The Prime Minister has been looking for ways to reduce the high price of fuel, which reached $139 per barrel on Sunday. Johnson said:
“Bombs fall, the cost of oil and gas rises still further, meaning less money in your pocket.”
“I don’t doubt that there will be tough times ahead. The process of weaning the world off Russian oil and gas… will be difficult…We have to accept that such a move will be painful.”
Johnson also promised greater investment in renewables and nuclear, but his intentions to increase UK consumption of Saudi oil and gas were criticised as hypocritical, with many MPs calling on the Prime Minister to cancel the visit.
For more than a decade Yemen has been going through what the UN describes as “the world’s worst humanitarian crisis”, claiming an estimated 377,000 lives. After Yemen collapsed into a civil war between the government and Houthi rebels, a Saudi-led coalition intervened in order to “stabilise” the country. However, the Saudi-led coalition has been accused of indiscriminately bombing civilians and bombarding cities.
The UK has already been criticised for its relationship with Saudi Arabia over the past few years for its continued sales of weapons to the country.
The Saudi Arabian administration came under fresh criticism this past week after it executed 81 people who the regime described as “terrorists” and adherents of “deviant beliefs”.
The Crown Prince of Saudi Arabia, Mohammed bin Salman, has been implicated in the murder of journalist Jamal Khashoggi in 2018.
Those of a more cynical disposition have suggested that this shows the UK government’s opposition to the Russian invasion of Ukraine is little more than opportunistic geopolitics as opposed to any legitimate dedication to human rights.
Green Party MP Caroline Lucas said the government must see the “contradiction” in reducing dependence on Russian oil only to go and beg for scraps from “another murderous tyrant who executes his own people”.
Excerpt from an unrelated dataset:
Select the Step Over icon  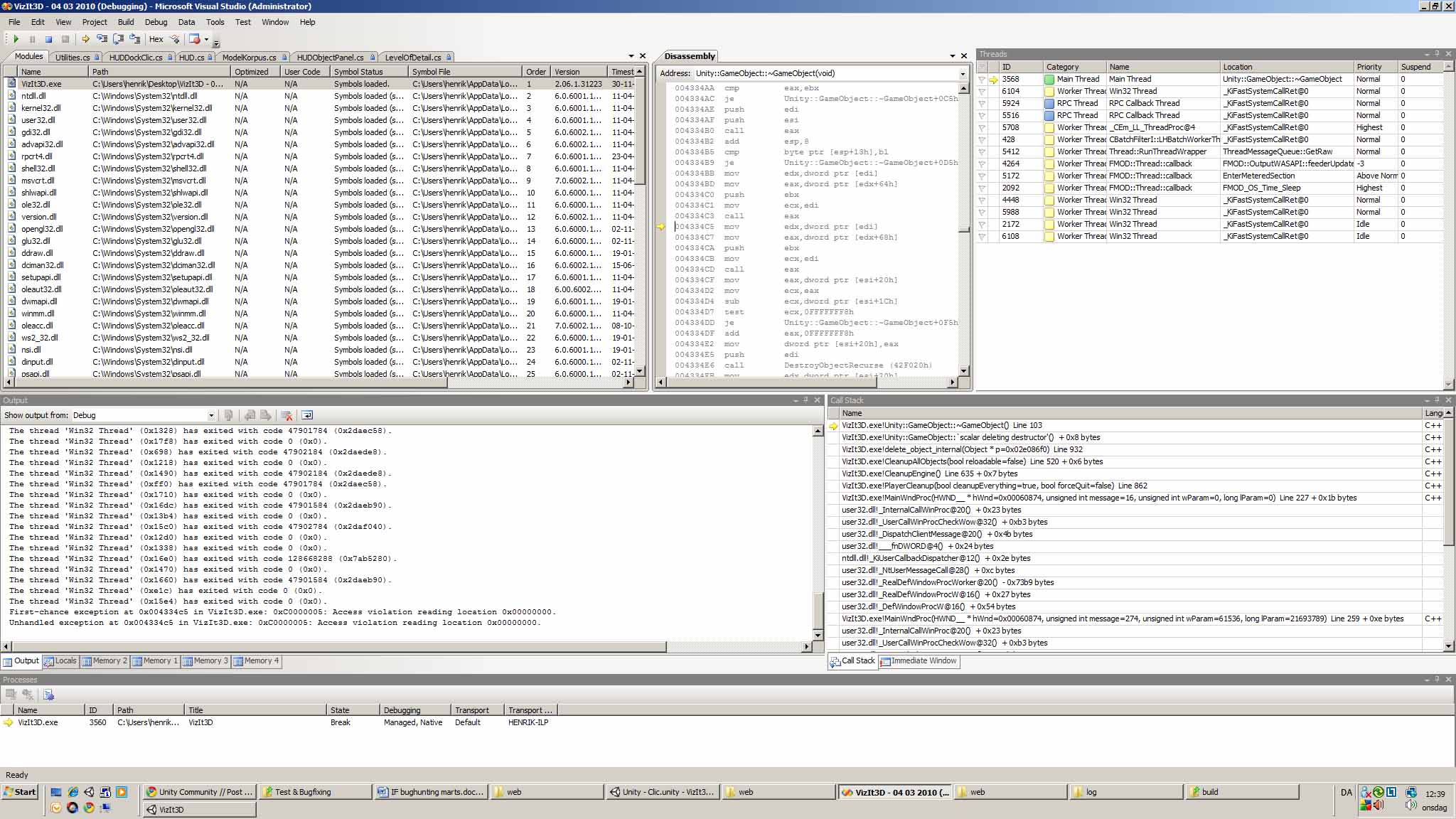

Labour leader Keir Starmer said:
“Going cap in hand from dictator to dictator is not an energy strategy”.
While Alistair Carmichael, a spokesperson for the Liberal Democrats, said:
“If the Prime Minister goes in the next few days to Saudi Arabia, we will be sending a very clear signal that we are not that bothered about this kind of thing.”
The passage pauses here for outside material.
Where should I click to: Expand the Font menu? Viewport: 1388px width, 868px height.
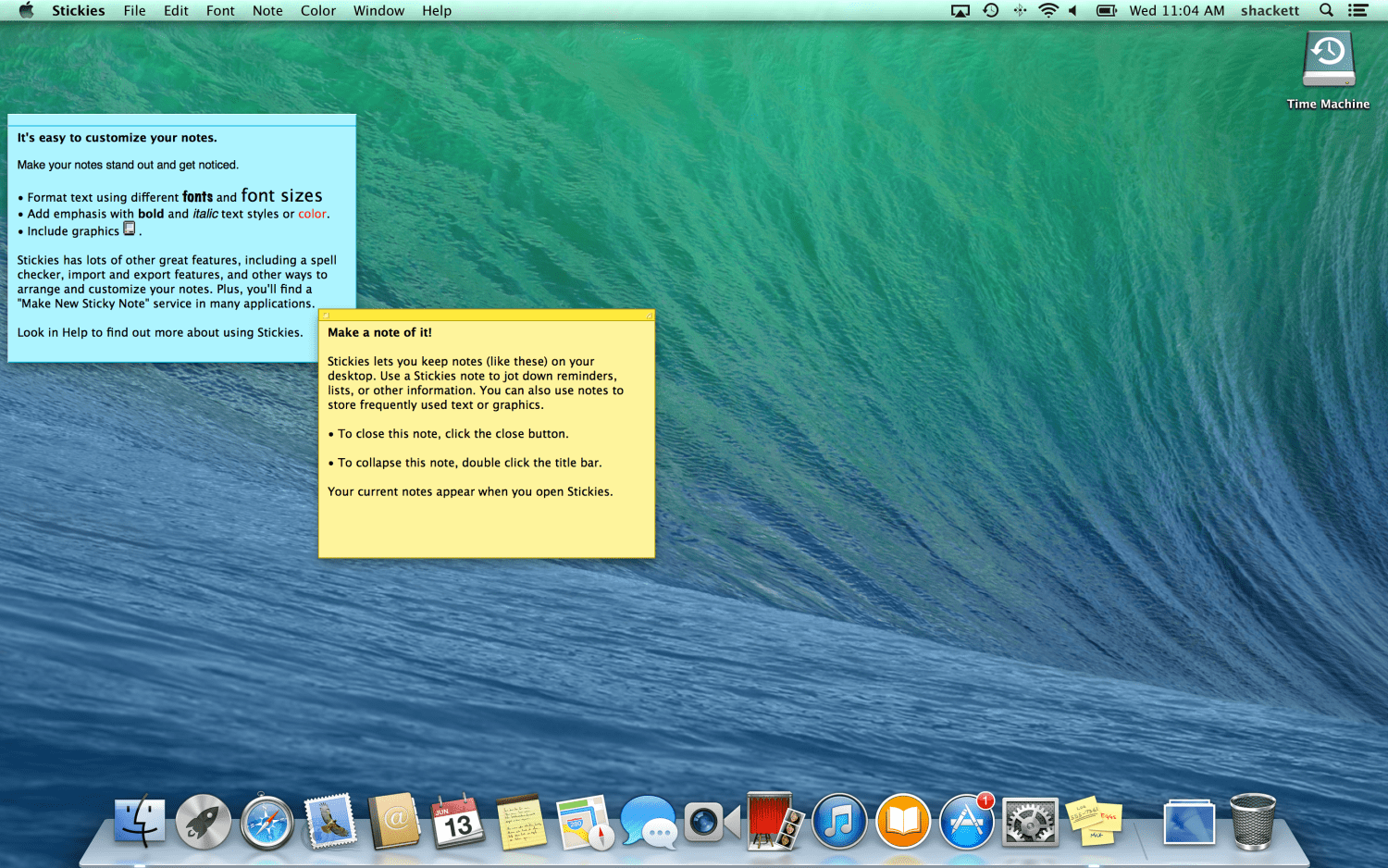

A spokesperson for the Prime Minister insisted that:
“The UK is firmly opposed to the death penalty in all circumstances, in every country, as a matter of principle, and we routinely raise human rights issues with other countries including Saudi Arabia and will be raising Saturday’s executions with the government in Riyadh.”
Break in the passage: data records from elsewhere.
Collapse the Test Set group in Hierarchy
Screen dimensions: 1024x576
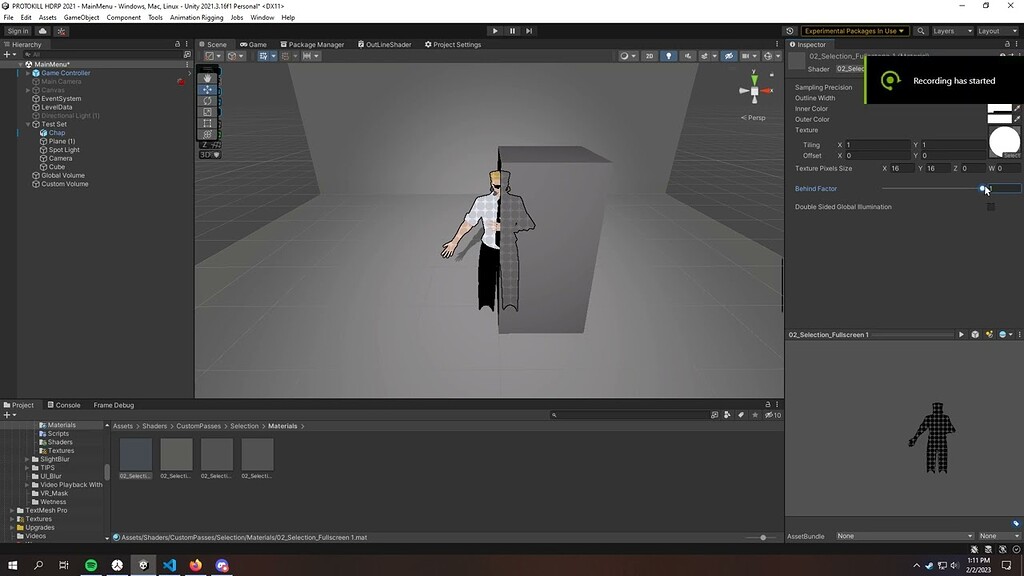pos(29,124)
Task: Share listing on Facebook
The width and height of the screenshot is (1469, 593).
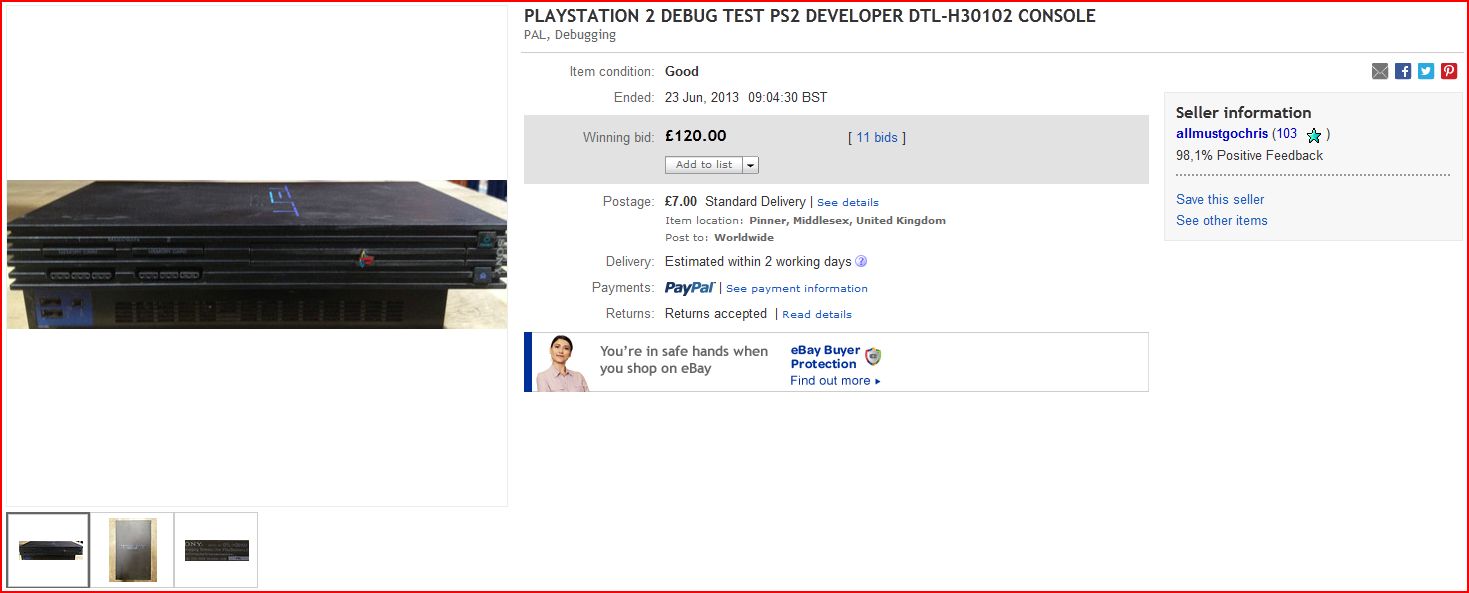Action: tap(1403, 71)

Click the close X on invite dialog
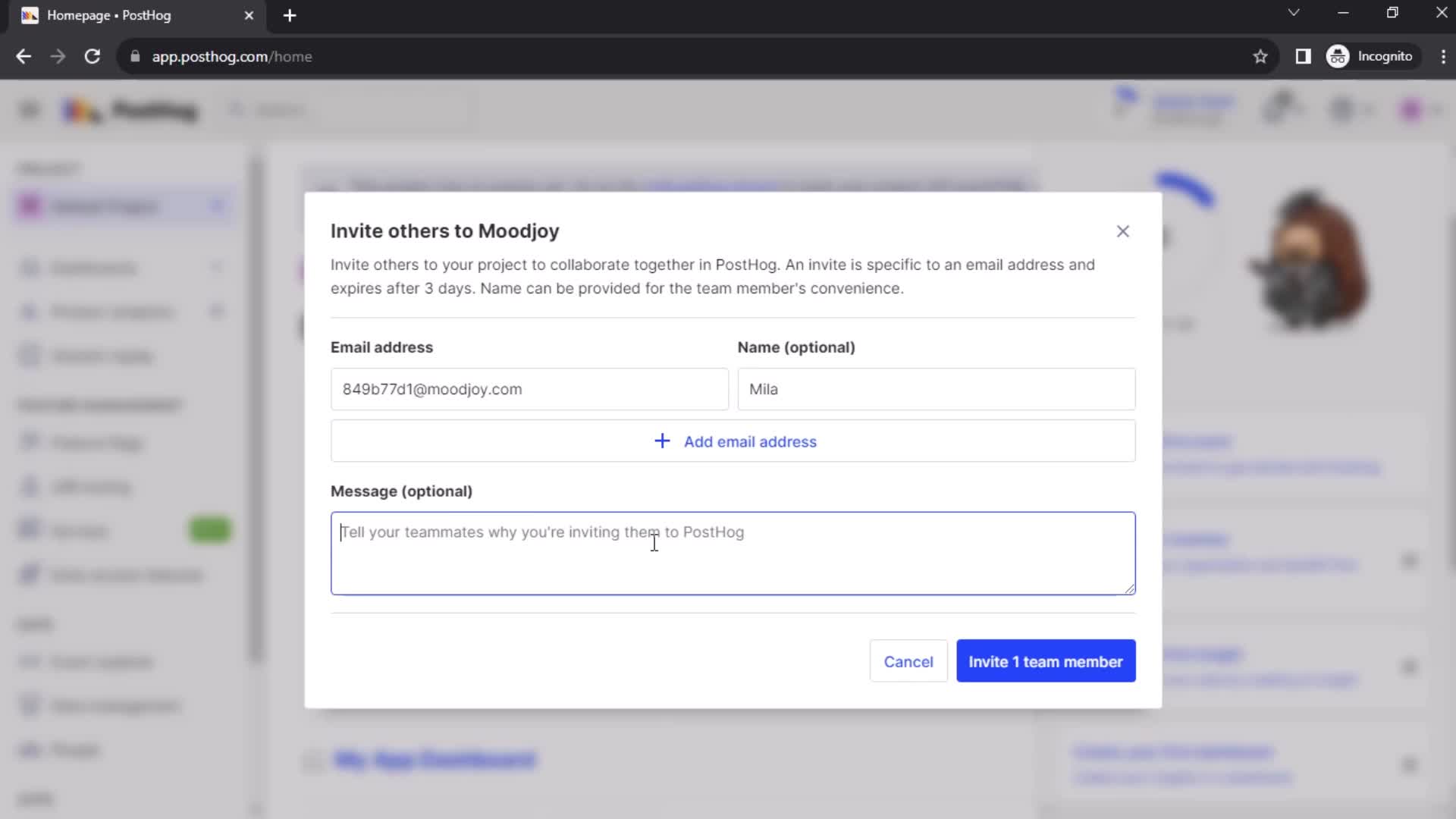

Johnson himself later stated:
“I’ve raised all those issues many, many times – since I was foreign secretary and beyond and I’ll raise them all again today.”
“But we have long, long standing relationships with this part of the world and we need to recognise the very important relationship that we have.”
Ms Cengiz, fiancee of the late Jamal Khashoggi, said
“Johnson must demand to know the truth and to get justice for the brutal killing of Jamal and for all human rights abuses. He cannot act as though nothing has happened. This would be so shameful.”
Whether Saudi Arabia, and the United Arab Emirates, whom Johnson is also visiting, will be willing to increase their oil supply to the UK is debatable, as both nations have traditionally maintained good relations with both Russia and the West, and such an action could be seen as siding with the West. Both Saudi Arabia and the UAE have declined US pleas to increase oil supply. Although the prospect of tapping into the oil market of Europe will undoubtedly be very tempting for the Middle-Eastern nations, they will need to decide whether it is worth risking their relations with Russia.